Nuova tecnica per modelli IA senza moltiplicazione di matrici
Ricercatori dell’UC Santa Cruz, UC Davis, LuxiTech e Soochow University hanno sviluppato una nuova tecnica che consente di eseguire modelli di linguaggio IA in modo più efficiente eliminando la moltiplicazione di matrici. Questa scoperta potrebbe ridurre significativamente l’impatto ambientale e i costi operativi dei sistemi IA.
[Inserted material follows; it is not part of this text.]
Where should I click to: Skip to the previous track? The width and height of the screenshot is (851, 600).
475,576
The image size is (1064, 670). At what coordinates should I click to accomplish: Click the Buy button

La moltiplicazione di matrici (MatMul) è al centro dei compiti computazionali della maggior parte delle reti neurali odierne. Tuttavia, in un recente studio intitolato “Scalable MatMul-free Language Modeling”, i ricercatori hanno creato un modello da 2,7 miliardi di parametri senza utilizzare MatMul, ottenendo prestazioni simili ai modelli convenzionali. Test su un modello da 1,3 miliardi di parametri hanno mostrato una velocità di 23,8 token al secondo su una GPU, accelerata da un chip FPGA che consuma circa 13 watt. Questo metodo potrebbe rendere i modelli di linguaggio più accessibili e sostenibili, soprattutto per hardware a risorse limitate come gli smartphone.